Stufe a legna per il prossimo inverno con il pellet?
Si tratta di segatura di legno compressa con forma a cilindretti che viene sempre più utilizzata in sostituzione della legna. Si riciclano gli scarti della lavorazione del legno, non ci sono additivi, ha un buon potere calorifero e, se si utilizzano stufe di ultima generazione, costa
meno rispetto alle tradizionali fonti a legna, metano, gasolio e Gpl.” È quanto si legge in una nota di Primo Mastrantoni, segretario Aduc.
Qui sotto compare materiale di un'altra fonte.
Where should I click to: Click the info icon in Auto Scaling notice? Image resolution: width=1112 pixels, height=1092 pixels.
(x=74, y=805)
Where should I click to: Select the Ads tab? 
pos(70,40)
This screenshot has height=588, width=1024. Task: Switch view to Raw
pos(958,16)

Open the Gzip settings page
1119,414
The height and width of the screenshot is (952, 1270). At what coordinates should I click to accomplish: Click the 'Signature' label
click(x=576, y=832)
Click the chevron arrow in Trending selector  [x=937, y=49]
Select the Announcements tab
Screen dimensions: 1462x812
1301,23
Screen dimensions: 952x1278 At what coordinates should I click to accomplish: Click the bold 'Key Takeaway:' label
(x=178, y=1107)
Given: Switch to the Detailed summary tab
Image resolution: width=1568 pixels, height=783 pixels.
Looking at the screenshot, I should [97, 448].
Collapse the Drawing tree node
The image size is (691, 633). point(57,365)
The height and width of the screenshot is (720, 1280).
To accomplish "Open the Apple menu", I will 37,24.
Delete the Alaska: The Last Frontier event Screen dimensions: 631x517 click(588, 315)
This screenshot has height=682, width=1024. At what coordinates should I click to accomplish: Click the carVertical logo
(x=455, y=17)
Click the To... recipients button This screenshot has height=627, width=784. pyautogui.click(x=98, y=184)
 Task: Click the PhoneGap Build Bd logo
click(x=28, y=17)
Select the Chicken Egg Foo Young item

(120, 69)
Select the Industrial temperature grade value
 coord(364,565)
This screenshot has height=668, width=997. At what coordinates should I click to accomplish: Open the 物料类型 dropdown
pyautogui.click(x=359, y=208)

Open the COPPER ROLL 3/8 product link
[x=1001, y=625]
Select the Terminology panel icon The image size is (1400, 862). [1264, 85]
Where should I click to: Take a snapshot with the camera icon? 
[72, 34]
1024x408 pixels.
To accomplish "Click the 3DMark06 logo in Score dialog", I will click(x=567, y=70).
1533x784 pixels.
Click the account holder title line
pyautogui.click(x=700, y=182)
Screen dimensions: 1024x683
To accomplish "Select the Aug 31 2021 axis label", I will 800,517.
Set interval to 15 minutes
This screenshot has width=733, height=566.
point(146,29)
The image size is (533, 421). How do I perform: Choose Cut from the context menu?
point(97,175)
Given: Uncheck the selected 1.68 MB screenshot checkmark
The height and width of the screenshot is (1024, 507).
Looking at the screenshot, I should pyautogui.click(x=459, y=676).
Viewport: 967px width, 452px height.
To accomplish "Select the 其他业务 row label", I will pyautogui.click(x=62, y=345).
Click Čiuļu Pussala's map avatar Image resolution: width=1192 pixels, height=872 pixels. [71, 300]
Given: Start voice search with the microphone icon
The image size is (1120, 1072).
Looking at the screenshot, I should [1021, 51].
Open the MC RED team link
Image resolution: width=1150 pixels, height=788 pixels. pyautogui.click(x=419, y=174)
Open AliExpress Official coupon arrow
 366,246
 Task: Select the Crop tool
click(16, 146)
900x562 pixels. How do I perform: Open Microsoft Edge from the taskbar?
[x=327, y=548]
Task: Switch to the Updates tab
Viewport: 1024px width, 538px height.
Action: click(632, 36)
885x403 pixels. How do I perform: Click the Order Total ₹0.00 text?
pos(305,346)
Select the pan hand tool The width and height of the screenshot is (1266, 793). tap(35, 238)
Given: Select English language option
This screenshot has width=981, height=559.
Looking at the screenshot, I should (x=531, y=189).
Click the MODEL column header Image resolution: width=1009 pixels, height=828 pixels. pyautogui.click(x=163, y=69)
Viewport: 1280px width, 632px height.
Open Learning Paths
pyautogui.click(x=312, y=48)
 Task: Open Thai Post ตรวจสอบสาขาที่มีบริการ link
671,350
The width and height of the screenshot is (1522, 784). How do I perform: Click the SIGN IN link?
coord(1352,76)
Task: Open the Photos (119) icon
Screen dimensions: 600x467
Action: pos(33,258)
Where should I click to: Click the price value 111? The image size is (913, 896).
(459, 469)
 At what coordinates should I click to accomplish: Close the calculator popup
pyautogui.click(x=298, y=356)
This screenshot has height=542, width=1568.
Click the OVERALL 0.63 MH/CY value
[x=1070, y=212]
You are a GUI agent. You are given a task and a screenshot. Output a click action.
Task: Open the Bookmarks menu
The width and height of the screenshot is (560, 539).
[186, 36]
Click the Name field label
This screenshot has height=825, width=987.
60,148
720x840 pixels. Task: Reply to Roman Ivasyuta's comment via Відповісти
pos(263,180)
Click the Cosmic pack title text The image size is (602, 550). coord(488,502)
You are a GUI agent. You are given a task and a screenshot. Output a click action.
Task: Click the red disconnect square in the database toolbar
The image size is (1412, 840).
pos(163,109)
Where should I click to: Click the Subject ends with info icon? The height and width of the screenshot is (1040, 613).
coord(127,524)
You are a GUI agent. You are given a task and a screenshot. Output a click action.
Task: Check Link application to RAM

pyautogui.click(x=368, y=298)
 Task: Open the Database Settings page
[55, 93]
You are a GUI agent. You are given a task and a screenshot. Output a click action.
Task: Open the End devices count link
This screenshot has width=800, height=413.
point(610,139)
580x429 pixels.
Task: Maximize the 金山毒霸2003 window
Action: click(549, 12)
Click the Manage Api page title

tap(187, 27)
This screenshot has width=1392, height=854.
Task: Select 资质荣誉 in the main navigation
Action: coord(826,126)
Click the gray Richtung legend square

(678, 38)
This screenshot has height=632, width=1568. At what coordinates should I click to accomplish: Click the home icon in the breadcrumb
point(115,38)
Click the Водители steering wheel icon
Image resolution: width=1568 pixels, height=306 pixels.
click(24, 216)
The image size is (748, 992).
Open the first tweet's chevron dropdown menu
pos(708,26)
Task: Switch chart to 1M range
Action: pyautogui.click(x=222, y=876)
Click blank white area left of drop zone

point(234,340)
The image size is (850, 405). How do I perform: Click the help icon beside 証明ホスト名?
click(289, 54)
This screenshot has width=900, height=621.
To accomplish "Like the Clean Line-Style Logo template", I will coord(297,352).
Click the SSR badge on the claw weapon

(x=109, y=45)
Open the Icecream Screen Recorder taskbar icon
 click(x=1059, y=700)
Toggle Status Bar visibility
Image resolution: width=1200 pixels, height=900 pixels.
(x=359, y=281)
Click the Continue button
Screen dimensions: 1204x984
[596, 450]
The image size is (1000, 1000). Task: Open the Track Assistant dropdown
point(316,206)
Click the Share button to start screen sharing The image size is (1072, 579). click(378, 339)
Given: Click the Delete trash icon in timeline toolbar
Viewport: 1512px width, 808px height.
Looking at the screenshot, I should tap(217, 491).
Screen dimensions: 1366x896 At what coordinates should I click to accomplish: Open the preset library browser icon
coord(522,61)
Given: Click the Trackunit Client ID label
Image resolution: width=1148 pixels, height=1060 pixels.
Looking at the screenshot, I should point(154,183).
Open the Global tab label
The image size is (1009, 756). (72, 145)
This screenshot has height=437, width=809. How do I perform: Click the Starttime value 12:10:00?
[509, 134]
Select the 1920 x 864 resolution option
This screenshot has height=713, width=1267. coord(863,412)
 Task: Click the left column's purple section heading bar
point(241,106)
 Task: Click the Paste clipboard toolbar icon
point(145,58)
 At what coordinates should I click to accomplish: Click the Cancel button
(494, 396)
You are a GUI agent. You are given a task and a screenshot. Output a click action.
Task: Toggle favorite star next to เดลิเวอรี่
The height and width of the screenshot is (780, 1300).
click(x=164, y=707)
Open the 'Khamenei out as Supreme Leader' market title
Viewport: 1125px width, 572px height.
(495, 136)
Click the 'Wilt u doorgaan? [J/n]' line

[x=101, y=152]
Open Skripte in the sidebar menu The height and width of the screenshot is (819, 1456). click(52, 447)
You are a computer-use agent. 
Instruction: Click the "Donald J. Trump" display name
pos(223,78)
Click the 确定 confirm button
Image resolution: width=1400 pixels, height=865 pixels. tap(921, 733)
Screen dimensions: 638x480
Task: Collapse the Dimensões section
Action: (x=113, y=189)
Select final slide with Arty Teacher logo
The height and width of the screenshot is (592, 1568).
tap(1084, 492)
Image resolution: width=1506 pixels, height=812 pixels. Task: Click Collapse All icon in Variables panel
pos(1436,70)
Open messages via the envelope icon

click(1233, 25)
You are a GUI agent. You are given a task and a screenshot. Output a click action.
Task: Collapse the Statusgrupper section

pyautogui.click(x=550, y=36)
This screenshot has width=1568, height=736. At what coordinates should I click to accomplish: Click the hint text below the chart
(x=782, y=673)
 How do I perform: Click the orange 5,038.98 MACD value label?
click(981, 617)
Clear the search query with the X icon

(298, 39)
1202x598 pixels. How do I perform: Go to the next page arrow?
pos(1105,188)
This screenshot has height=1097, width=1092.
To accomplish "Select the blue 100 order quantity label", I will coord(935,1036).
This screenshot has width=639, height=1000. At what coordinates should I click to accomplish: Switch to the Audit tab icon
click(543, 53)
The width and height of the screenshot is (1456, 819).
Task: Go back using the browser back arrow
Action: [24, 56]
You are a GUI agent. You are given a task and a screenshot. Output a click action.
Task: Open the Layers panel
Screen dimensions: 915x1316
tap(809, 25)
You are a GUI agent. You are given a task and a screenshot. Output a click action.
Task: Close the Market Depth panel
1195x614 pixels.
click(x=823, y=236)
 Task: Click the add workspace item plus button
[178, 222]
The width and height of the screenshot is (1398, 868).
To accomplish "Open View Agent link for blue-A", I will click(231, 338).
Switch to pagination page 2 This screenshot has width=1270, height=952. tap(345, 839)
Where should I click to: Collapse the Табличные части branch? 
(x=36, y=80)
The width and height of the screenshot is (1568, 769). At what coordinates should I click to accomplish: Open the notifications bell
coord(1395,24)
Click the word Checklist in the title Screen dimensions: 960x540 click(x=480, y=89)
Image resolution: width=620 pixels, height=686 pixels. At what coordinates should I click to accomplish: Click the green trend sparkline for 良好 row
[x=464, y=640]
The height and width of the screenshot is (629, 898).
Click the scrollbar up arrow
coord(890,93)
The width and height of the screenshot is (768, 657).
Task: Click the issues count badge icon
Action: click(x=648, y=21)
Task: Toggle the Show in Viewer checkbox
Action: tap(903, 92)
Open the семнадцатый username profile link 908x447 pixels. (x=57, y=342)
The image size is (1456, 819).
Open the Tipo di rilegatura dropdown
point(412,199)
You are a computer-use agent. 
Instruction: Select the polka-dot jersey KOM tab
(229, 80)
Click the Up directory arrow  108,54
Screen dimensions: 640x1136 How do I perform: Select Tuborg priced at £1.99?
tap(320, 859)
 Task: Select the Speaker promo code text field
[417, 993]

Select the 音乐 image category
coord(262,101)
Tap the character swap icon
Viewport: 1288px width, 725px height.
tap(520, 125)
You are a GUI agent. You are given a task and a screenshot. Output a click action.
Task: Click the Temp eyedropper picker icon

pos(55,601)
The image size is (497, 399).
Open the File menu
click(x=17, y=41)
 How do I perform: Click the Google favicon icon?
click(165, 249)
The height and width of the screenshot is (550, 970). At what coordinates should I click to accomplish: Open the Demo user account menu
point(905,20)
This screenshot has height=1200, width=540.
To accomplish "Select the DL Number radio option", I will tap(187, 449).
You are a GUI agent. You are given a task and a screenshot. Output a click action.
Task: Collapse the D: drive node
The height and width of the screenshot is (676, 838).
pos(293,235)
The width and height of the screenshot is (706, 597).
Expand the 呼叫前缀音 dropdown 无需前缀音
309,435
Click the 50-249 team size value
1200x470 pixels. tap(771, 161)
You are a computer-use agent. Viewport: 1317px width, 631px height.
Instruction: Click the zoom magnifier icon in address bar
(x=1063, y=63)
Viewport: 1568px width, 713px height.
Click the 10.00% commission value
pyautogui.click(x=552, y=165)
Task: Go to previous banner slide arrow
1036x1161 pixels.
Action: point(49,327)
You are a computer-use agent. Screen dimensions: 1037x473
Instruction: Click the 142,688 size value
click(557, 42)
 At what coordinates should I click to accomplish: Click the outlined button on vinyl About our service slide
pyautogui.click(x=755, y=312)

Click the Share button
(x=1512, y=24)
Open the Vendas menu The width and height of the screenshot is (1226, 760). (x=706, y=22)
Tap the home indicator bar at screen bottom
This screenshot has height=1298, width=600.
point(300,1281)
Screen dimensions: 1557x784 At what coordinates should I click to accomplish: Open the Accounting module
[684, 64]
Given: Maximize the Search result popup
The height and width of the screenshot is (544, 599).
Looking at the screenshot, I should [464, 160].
“Inoltre, l’acquisto di caldaie ha incentivi fiscali. Ovviamente, il pellet deve essere allocato e caricato, la combustione produce cenere che deve essere rimossa e queste attività possono risultare scomode rispetto alle caldaie a metano, gasolio e Gpl. La valutazione di costi e benefici e’
necessaria prima di sostituire la vecchia caldaia o di acquistarne una nuova.
Una ultima annotazione: e’ proibito l’uso di scarti della lavorazione del
legno trattato chimicamente, se il consumatore sente odori “strani” e’ bene
che lo faccia presente alle ditte fornitrici chiedendo se il pellet fornito proviene da legni che hanno subito una lavorazione con utilizzo di sostanze chimiche”, conclude la nota.